Nino Bacelle : "Nous avons choisi un nom simple mais très révélateur de notre identité puisque De Ranke fait directement allusion aux plants de houblons. Nous souhaitions indiquer clairement que le houblon est l'ingrédient le plus important de nos bières. Déjà lorsque nous brassions chez Deca, nous étions situés à moins de dix kilomètres de Poperinge, la région belge connue pour ses cultures de houblons. Pourtant, à l'époque, beaucoup d'agriculteurs choisissaient de délaisser les anciennes variétés locales belges au profit de houblons à haut-rendement pour les brasseries industrielles. Les anciennes variétés locales, moins rentables et plus difficiles à cultiver, n'en restaient pas moins intéressantes au niveau de leurs profils aromatiques. On a donc choisi de travailler avec ces houblons plutôt que d'autres. On a dû convaincre les cultivateurs de houblons de ne pas abandonner leurs anciennes variétés et de patienter que les nouvelles brasseries artisanales passent assez de commandes pour rendre ce choix rentable. On a bataillé pendant plusieurs années avant de conclure un accord qui perdure avec la ferme de Luc Lagache à Warneton. Il cultive avec son équipe plusieurs variétés de houblons dont nos deux favoris : le Brewers Gold et le Hallertau Mittelfrüh. Ce qui nous a donné l'opportunité de travailler avec des fleurs de houblons provenant directement de la ferme et de nous différencier de la concurrence."
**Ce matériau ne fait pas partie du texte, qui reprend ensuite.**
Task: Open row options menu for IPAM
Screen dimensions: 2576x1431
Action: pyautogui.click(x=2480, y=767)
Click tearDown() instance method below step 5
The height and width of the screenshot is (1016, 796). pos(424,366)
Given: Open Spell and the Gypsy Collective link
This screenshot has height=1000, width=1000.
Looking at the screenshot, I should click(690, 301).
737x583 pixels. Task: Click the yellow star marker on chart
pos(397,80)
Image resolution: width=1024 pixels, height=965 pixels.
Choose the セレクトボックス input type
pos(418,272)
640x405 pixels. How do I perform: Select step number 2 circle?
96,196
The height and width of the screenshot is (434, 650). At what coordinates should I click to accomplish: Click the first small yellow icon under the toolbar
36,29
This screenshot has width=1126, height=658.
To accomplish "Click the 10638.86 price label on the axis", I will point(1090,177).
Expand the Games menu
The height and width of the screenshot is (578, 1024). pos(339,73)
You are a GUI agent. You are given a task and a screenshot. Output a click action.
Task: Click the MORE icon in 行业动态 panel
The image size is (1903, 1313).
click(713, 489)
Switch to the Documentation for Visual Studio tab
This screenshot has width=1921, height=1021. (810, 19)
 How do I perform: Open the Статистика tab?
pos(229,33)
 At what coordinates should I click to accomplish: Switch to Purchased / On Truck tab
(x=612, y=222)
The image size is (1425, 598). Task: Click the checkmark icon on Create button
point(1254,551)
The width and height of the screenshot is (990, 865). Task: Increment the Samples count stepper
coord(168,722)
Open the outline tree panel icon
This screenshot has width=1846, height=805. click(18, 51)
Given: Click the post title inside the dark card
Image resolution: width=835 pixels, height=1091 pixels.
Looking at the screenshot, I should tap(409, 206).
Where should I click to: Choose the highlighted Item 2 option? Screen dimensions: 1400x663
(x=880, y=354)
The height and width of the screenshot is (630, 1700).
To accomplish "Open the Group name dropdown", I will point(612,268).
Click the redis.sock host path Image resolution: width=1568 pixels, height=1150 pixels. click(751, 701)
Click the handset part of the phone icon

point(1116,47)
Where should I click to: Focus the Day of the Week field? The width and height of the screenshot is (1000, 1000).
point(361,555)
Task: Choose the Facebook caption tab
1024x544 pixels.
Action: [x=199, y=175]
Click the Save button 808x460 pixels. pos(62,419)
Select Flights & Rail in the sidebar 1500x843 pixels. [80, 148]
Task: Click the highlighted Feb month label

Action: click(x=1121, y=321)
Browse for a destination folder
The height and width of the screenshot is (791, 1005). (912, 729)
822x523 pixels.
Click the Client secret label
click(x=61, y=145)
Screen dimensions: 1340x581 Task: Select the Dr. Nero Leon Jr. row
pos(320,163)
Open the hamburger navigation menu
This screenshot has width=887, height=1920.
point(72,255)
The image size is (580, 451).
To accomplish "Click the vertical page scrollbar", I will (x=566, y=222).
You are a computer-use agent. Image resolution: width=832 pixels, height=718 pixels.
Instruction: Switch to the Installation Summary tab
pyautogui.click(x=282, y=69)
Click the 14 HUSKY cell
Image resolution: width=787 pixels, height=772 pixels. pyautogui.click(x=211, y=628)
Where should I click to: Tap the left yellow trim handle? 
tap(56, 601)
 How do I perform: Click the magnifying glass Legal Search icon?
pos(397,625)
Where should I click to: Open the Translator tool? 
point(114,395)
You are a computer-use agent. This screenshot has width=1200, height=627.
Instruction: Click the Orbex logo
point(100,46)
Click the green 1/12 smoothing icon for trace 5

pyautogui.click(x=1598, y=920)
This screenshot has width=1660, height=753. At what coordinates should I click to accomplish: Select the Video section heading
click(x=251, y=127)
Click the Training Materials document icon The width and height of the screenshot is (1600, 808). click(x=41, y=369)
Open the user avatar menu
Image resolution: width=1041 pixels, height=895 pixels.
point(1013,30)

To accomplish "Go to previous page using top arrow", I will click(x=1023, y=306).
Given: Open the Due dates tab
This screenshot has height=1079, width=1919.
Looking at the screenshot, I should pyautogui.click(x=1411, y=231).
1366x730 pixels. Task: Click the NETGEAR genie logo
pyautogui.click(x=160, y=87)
Quelle est la spécificité de travailler avec des fleurs de houblons ?

Nino Bacelle : "Le houblon contient beaucoup d'huiles essentielles fragiles qui s'abiment lors des manipulations et des transformations de la matière première. Pour conserver plus facilement le houblon, l'industrie a commencé à le concasser pour le transformer en pellets ou en extraits. Mais avec ce processus, on perd en finesse et en amertume noble... Lors de nos brassins tests, on a constaté un résultat nettement plus qualitatif pour nos bières très amères lorsqu'on utilisait des houblons sous forme de fleurs. On a par exemple lancé la XX Bitter en 1997 puis la Père Noël et d'autres bières plus tard... Comme nous travaillons avec des fleurs de houblon, nous devons prévoir notre commande pour le mois d'août puis l'achat lors des récoltes en septembre puis stocker pendant un an dans un frigo à zéro degré. Nous commandons dix variétés de houblons pour nos seize bières dont huit sont orientées sur l'amertume. Ce système présente bien entendu des risques car nous ne savons jamais combien de bières nous allons brasser pendant une année entière et nous ne pouvons pas racheter des fleurs de houblon stockés comme dans le temps à la ferme au mois de novembre, par exemple, car il y aura une dégradation de quelques semaines sur la qualité du produit. En plus de ces conditions, le travail des fleurs provoquent plus de pertes lors du brassage mais ces sacrifices nous permettent d'obtenir une qualité exceptionnelle dans nos bières."

Quelle a été l'évolution de la production chez De Ranke ?

Nino Bacelle : "Quand nous avons commencé à brasser chez Deca en 1994, nous produisions 90 hectolitres par an. Avec notre propre installation à Dottignies en 2005, on sortait 500 hectolitres par an pour ensuite augmenter très rapidement le volume à 2000 hectolitres environ. Puis quand j'ai quitté mon autre emploi, nous sommes arrivés à 8000 hectolitres, chiffre qui n'évolue plus vraiment depuis deux ans à cause de la pandémie et malgré notre installation qui pourrait sortir 10 000 hectolitres par an. Depuis 2000, nous avons développé des bières acides en fermentation spontanée en prenant bien soin de séparer nos productions car nous ne pasteurisons pas nos bières classiques. Bien entendu, le travail de ces bières acides est très différent et nécessite plus d'attention et de temps mais après, nous pouvons nous amuser avec des assemblages, des coupages et du vieillissement en barriques."